Problem to work on: Starting with the line that contains "For every named target in this 768×1895" and stopping after the line that contains "Инструменты (95, 506)", copy the entries below exactly. Include nothing else.

Screenshot grounding data
□ □ □ □ □ □ □

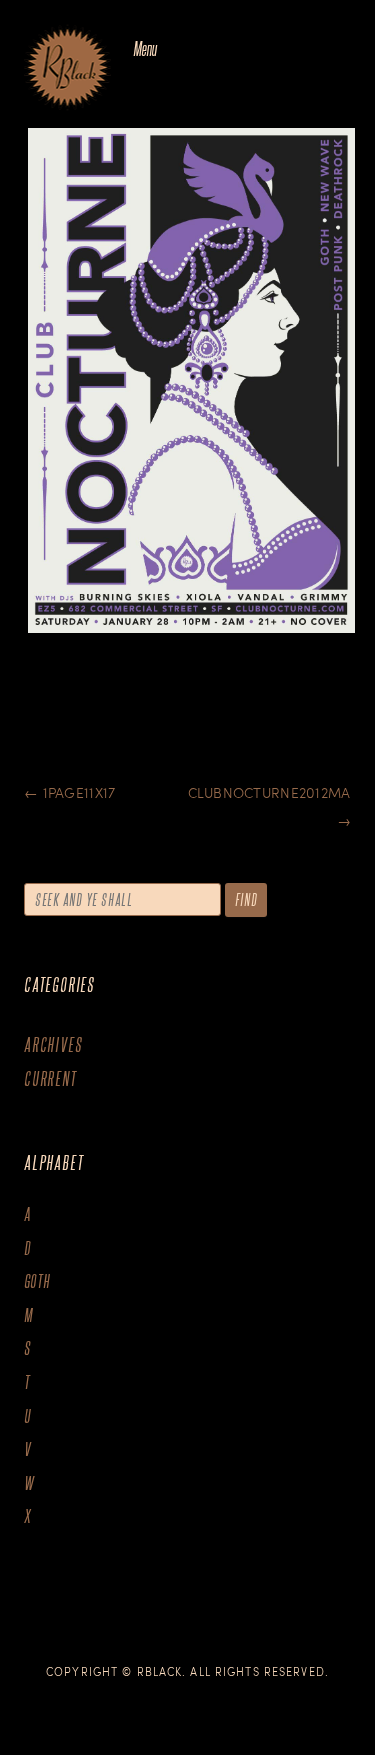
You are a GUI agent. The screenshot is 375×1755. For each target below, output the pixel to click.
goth (37, 1281)
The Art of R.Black (67, 69)
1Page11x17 (69, 792)
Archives (53, 1044)
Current (50, 1078)
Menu (144, 48)
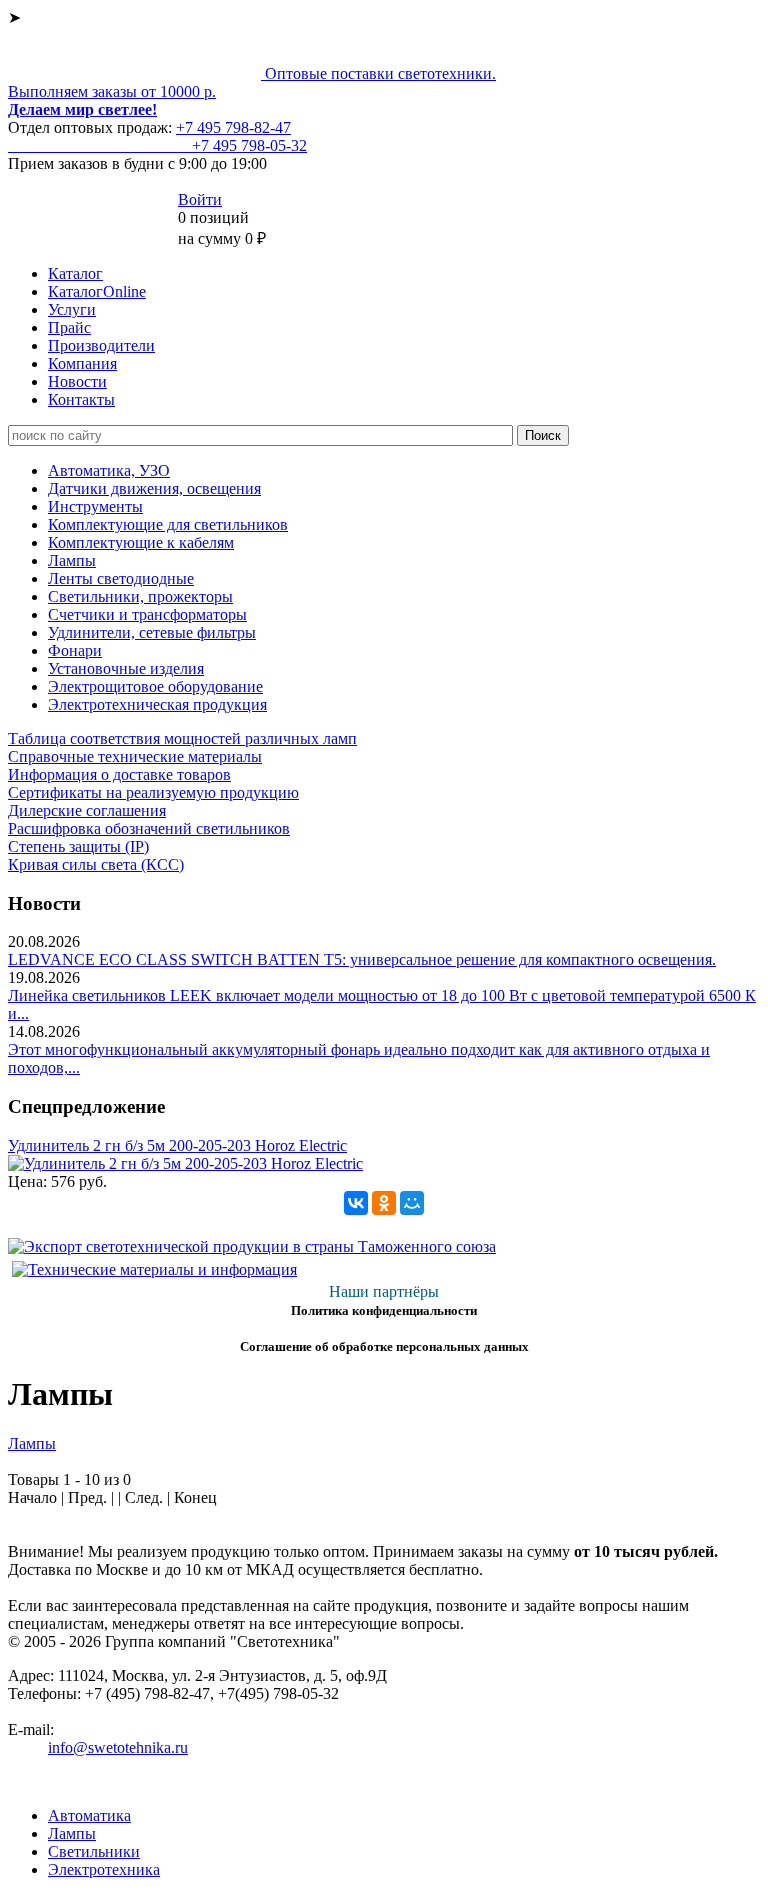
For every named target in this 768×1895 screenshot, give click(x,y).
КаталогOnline (97, 291)
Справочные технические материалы (135, 756)
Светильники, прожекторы (140, 596)
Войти (200, 199)
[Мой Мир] (412, 1203)
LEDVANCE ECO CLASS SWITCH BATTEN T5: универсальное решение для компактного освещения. (362, 959)
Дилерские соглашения (87, 810)
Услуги (72, 309)
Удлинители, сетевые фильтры (152, 632)
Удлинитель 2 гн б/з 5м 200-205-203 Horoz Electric (177, 1145)
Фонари (75, 650)
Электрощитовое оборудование (155, 686)
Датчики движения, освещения (154, 488)
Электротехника (104, 1869)
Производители (101, 345)
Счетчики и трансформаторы (147, 614)
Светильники (94, 1851)
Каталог (75, 273)
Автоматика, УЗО (109, 470)
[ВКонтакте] (356, 1203)
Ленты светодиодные (121, 578)
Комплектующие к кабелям (141, 542)
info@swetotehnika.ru (118, 1747)
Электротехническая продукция (157, 704)
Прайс (69, 327)
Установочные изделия (126, 668)
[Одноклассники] (384, 1203)
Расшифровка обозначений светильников (149, 828)
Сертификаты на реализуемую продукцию (153, 792)
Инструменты (95, 506)
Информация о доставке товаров (119, 774)
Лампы (72, 560)
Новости (77, 381)
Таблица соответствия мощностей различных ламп (182, 738)
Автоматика (89, 1815)
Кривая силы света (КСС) (96, 864)
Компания (82, 363)
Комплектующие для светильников (168, 524)
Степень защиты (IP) (78, 846)
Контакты (81, 399)
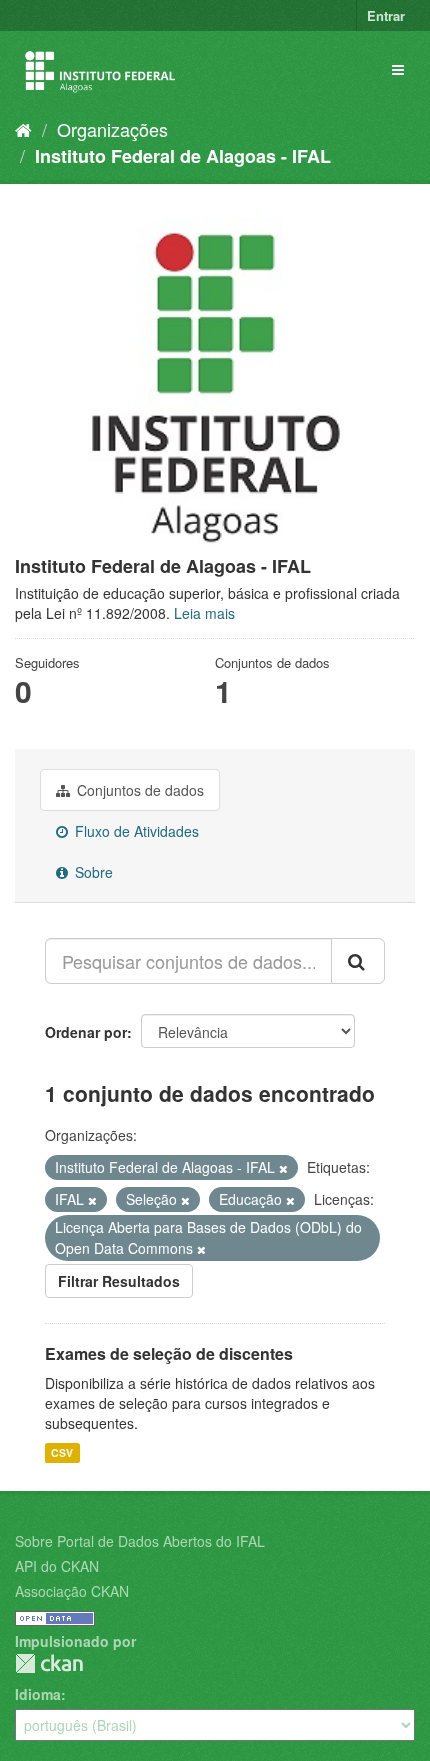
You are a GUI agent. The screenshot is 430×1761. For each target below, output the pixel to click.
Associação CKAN (72, 1591)
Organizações (112, 129)
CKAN (49, 1663)
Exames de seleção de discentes (169, 1353)
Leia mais (204, 613)
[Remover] (283, 1168)
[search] (358, 961)
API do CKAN (57, 1566)
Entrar (386, 15)
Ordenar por (86, 1032)
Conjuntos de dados (138, 790)
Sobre (92, 872)
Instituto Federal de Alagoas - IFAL (183, 156)
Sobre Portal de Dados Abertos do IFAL (140, 1541)
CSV (62, 1452)
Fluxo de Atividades (135, 831)
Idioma (38, 1694)
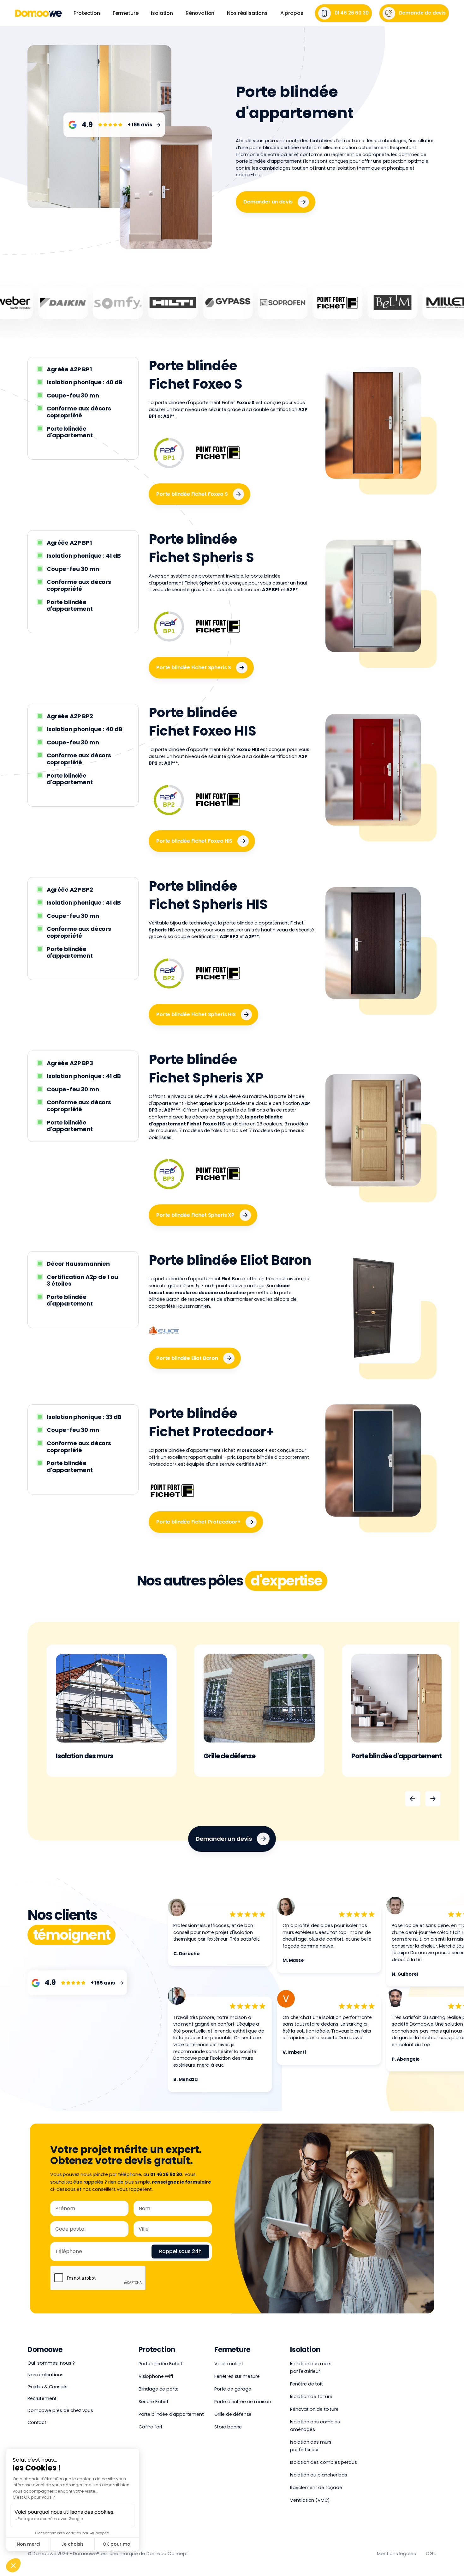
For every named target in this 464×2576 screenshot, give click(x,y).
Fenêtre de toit (306, 2384)
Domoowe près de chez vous (60, 2410)
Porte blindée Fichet (160, 2364)
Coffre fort (151, 2427)
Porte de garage (232, 2389)
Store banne (228, 2427)
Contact (36, 2422)
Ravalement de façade (316, 2487)
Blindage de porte (159, 2389)
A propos (291, 13)
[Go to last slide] (412, 1798)
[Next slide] (432, 1798)
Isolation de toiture (311, 2396)
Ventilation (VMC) (310, 2500)
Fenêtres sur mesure (237, 2376)
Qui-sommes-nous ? (51, 2363)
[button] (86, 13)
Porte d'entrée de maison (242, 2401)
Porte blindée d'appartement (171, 2414)
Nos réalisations (247, 13)
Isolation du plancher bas (318, 2475)
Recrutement (42, 2398)
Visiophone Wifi (156, 2376)
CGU (431, 2553)
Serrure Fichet (154, 2401)
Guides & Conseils (47, 2387)
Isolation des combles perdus (323, 2462)
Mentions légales (396, 2553)
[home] (38, 13)
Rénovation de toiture (314, 2409)
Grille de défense (233, 2414)
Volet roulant (228, 2364)
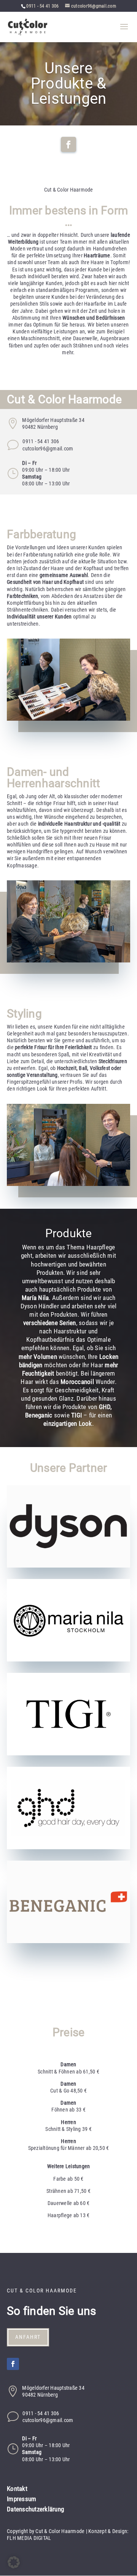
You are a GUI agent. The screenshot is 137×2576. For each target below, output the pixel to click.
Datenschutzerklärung (35, 2509)
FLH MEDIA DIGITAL (29, 2538)
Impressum (21, 2499)
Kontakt (17, 2489)
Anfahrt (28, 2337)
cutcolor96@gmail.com (47, 448)
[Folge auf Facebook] (68, 144)
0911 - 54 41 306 (42, 6)
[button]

□ □ □ □ □ □ □

Task output:
For every named target in this 768×1895 screenshot, give click(x,y).
КаталогOnline (97, 291)
Справочные технические материалы (135, 756)
Светильники, прожекторы (140, 596)
Войти (200, 199)
[Мой Мир] (412, 1203)
LEDVANCE ECO CLASS SWITCH BATTEN T5: универсальное решение для компактного освещения. (362, 959)
Дилерские соглашения (87, 810)
Услуги (72, 309)
Удлинители, сетевые фильтры (152, 632)
Удлинитель 2 гн б/з 5м 200-205-203 Horoz Electric (177, 1145)
Фонари (75, 650)
Электрощитовое оборудование (155, 686)
Датчики движения, освещения (154, 488)
Электротехника (104, 1869)
Производители (101, 345)
Счетчики и трансформаторы (147, 614)
Светильники (94, 1851)
Каталог (75, 273)
Автоматика, УЗО (109, 470)
[ВКонтакте] (356, 1203)
Ленты светодиодные (121, 578)
Комплектующие к кабелям (141, 542)
info@swetotehnika.ru (118, 1747)
Электротехническая продукция (157, 704)
Прайс (69, 327)
Установочные изделия (126, 668)
[Одноклассники] (384, 1203)
Расшифровка обозначений светильников (149, 828)
Сертификаты на реализуемую продукцию (153, 792)
Инструменты (95, 506)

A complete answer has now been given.